=== Begin Enclosure ===

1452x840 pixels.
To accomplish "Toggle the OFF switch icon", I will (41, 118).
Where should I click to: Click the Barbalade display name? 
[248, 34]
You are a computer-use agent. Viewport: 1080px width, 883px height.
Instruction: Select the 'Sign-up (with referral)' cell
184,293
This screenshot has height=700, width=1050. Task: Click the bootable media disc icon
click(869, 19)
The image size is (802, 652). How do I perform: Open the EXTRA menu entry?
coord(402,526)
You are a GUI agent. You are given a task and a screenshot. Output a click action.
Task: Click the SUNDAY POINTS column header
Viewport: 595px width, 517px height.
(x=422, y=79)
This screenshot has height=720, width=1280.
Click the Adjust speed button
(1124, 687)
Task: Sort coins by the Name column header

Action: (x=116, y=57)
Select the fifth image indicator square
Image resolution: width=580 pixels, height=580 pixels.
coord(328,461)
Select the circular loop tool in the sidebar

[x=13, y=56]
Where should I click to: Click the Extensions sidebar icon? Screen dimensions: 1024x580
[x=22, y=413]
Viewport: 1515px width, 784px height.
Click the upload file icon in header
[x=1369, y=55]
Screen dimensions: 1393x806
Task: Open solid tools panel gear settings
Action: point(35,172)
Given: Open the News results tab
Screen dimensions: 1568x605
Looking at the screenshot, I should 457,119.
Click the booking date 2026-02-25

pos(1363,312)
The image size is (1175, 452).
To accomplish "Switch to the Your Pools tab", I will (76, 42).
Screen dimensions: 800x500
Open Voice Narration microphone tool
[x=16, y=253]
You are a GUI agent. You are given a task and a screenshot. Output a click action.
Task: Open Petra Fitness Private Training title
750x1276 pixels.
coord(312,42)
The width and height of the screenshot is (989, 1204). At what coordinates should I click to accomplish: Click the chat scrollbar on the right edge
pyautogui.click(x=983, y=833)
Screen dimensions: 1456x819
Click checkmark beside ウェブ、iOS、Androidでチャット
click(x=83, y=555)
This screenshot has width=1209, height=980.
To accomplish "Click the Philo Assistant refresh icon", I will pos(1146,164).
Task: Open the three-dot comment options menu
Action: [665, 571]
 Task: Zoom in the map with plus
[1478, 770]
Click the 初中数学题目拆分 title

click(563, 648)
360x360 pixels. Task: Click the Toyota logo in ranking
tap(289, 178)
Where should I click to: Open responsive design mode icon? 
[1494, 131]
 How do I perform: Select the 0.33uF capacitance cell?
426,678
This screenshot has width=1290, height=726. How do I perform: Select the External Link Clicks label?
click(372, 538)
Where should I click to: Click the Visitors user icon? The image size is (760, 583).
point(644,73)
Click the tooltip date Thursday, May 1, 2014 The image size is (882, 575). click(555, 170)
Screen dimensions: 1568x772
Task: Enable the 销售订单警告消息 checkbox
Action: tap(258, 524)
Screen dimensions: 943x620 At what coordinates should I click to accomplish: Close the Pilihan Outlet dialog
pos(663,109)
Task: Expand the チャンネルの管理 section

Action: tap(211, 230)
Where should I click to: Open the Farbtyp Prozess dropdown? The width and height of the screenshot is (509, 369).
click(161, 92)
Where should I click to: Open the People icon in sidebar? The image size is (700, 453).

=== End Enclosure ===

### EXERCISE BRIEF
What you need to do is repeat every record above exactly.

### ANSWER SECTION
1452x840 pixels.
To accomplish "Toggle the OFF switch icon", I will (41, 118).
Where should I click to: Click the Barbalade display name? 
[248, 34]
You are a computer-use agent. Viewport: 1080px width, 883px height.
Instruction: Select the 'Sign-up (with referral)' cell
184,293
This screenshot has height=700, width=1050. Task: Click the bootable media disc icon
click(869, 19)
The image size is (802, 652). How do I perform: Open the EXTRA menu entry?
coord(402,526)
You are a GUI agent. You are given a task and a screenshot. Output a click action.
Task: Click the SUNDAY POINTS column header
Viewport: 595px width, 517px height.
(x=422, y=79)
This screenshot has height=720, width=1280.
Click the Adjust speed button
(1124, 687)
Task: Sort coins by the Name column header

Action: (x=116, y=57)
Select the fifth image indicator square
Image resolution: width=580 pixels, height=580 pixels.
coord(328,461)
Select the circular loop tool in the sidebar

[x=13, y=56]
Where should I click to: Click the Extensions sidebar icon? Screen dimensions: 1024x580
[x=22, y=413]
Viewport: 1515px width, 784px height.
Click the upload file icon in header
[x=1369, y=55]
Screen dimensions: 1393x806
Task: Open solid tools panel gear settings
Action: point(35,172)
Given: Open the News results tab
Screen dimensions: 1568x605
Looking at the screenshot, I should 457,119.
Click the booking date 2026-02-25

pos(1363,312)
The image size is (1175, 452).
To accomplish "Switch to the Your Pools tab", I will (76, 42).
Screen dimensions: 800x500
Open Voice Narration microphone tool
[x=16, y=253]
You are a GUI agent. You are given a task and a screenshot. Output a click action.
Task: Open Petra Fitness Private Training title
750x1276 pixels.
coord(312,42)
The width and height of the screenshot is (989, 1204). At what coordinates should I click to accomplish: Click the chat scrollbar on the right edge
pyautogui.click(x=983, y=833)
Screen dimensions: 1456x819
Click checkmark beside ウェブ、iOS、Androidでチャット
click(x=83, y=555)
This screenshot has width=1209, height=980.
To accomplish "Click the Philo Assistant refresh icon", I will pos(1146,164).
Task: Open the three-dot comment options menu
Action: [665, 571]
 Task: Zoom in the map with plus
[1478, 770]
Click the 初中数学题目拆分 title

click(563, 648)
360x360 pixels. Task: Click the Toyota logo in ranking
tap(289, 178)
Where should I click to: Open responsive design mode icon? 
[1494, 131]
 How do I perform: Select the 0.33uF capacitance cell?
426,678
This screenshot has width=1290, height=726. How do I perform: Select the External Link Clicks label?
click(372, 538)
Where should I click to: Click the Visitors user icon? The image size is (760, 583).
point(644,73)
Click the tooltip date Thursday, May 1, 2014 The image size is (882, 575). click(555, 170)
Screen dimensions: 1568x772
Task: Enable the 销售订单警告消息 checkbox
Action: tap(258, 524)
Screen dimensions: 943x620 At what coordinates should I click to accomplish: Close the Pilihan Outlet dialog
pos(663,109)
Task: Expand the チャンネルの管理 section

Action: tap(211, 230)
Where should I click to: Open the Farbtyp Prozess dropdown? The width and height of the screenshot is (509, 369).
click(161, 92)
Where should I click to: Open the People icon in sidebar? The image size is (700, 453).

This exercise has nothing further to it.